I can’t get too excited about the bid. I’m not fer it; I’m not agin it. It still seems too iffy and unreal to get worked up about. I don’t suspect the Vancouver bid will win and there’s no reason to think it won’t either. That’s because there are no ascertainable criteria upon which to guess the IOC’s decision. Part caprice, part graft, part politics, part raw power, the awarding of the Games is like gambling in old-time Vegas. You know the mob controls the table and whatever happens, you won’t be allowed to win too big before some goon strongarms you out of his share.

Only with the Olympics, the goons get their share up front.

So what’s Whistler get? Some sort of athletes’ village, slated for transformation into affordable, staff housing after the Games. Expansion of muni boundaries to bring some whopping part of the Callaghan within RMOW. Growth for the future and goodbye OCP, hello subdivision city, albeit the kind of subdivision we’d like to see, not what some unconscionable, rapacious developer might foist on us. Indemnification against the muni being stuck with costs arising out of the Olympics. Legacies, bribes, whatever.

Staff housing is good. Having admitted that, it isn’t really staff housing – as in apartment-style, seasonal staff – that worries me as much these days as it did a few years ago.

It’s housing for service staff who want to make Whistler home, contribute positively to the community, raise kids here and live somewhat comfortably on service industry salaries, that’s a bigger issue. As Whistler grows larger, more luxurious, vacant and darker, those folks are being squeezed up valley and down.

I guess the Callaghan’s the answer for them. Something more remote – though not quite Squamish – more affordable, more, well, out of sight. And it’s a good thing because even Smilin’ Jack is hard pressed to deny Olympics = more expensive housing. More expensive housing = even fewer people who can afford to buy a home in Whistler and fewer marginal homeowners, e.g., aging hippies who got in early but still work service jobs, who can afford to hang on to the home they have in the face of rising assessments and taxes. Screw ’em. They ought to be sellin’ real estate and makin’ a good living anyway.

Indemnification seems a bit illusory too. Indemnification against what? For how long? For out of pocket expenses incurred because of the Olympics? That’s a good start. Bet Montrealers still wish they’d have gotten a deal like that. But really, isn’t that just scratching the surface?

So if Whistler suffers a loss because of the Olympics, senior levels of government will make us whole. They’ll pony up your tax dollars and mine, throw in a bit from the oil patch, some from prairie farmers and tomato growers in Ontario, spare change from the guy who runs the frites truck in Trois Rivières, and pogey clawback from outport Newfoundland and send it to us.

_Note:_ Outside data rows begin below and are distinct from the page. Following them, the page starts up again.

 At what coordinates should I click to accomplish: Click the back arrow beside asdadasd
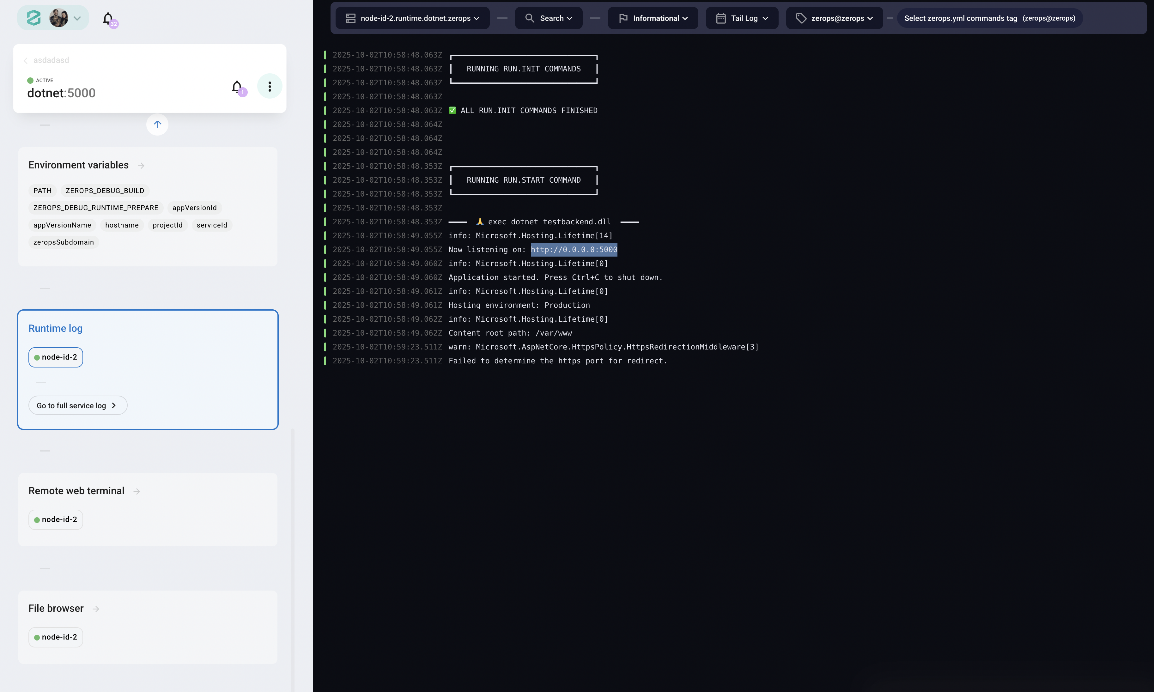click(26, 61)
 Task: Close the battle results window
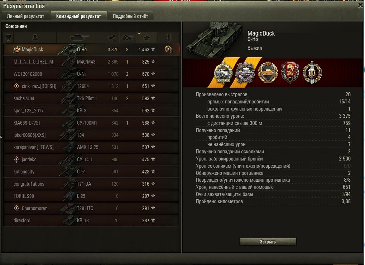pyautogui.click(x=361, y=6)
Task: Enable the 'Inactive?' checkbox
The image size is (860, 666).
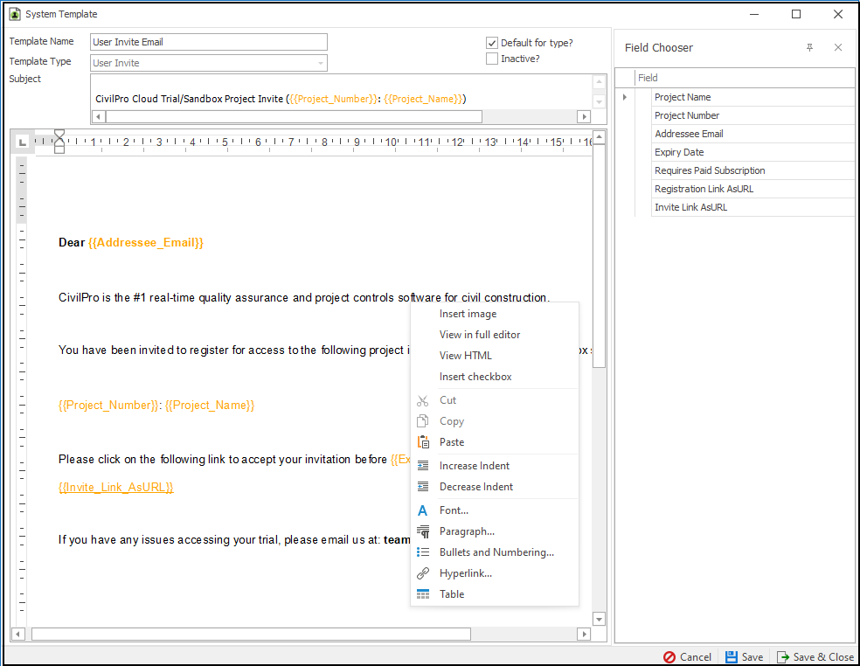Action: pos(492,59)
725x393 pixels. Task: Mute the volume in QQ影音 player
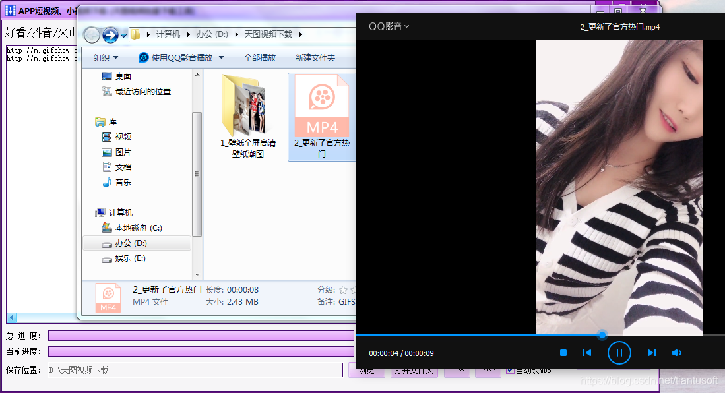point(677,353)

After all it’s national pride that got us into this mess to begin with. That’s a good start.

But does indemnification begin to cover the other costs the community will incur? How many bucks do we get for the loss of vitality we suffer when the spiraling cost of housing gets an Olympic turbo boost? What’s the price we put on our quality of life when we’re left with a bigger, better, more crowded highway post games? How will the worker bees like their commute to the Callaghan during ever more crowded ski season weekend afternoons?

Beats me.

I really don’t expect a lot of us will be here in 2010 to find out. Market forces, political dithering, chance-of-a-lifetime dealmaking and burnout will take its toll. Approaching geezerhood, we’ll fondly remember what Whistler used to be like. We’ll bore grandkids with stories about how vital the place was before it became a retirement village for rich yuppie scum.

It won’t all be because of the Olympics – that’ll just hasten the inevitable.

Any burning opposition I have to the Olympics has more to do with animus towards the IOC. Undemocratic, totalitarian, corrupt, greedy – and those are the good qualities – the organization has undermined Olympic ideals at every chance. Athletes and athletics are distant memories in the powerhouse rush to auction off quadrennial rights, license trinkets, choreograph spectacle and feather the nests of petty, bureaucratic bloodsuckers worldwide who make their living off the dreams of kids.

Hell, let’s invite ‘em. They sound like our kind of folks.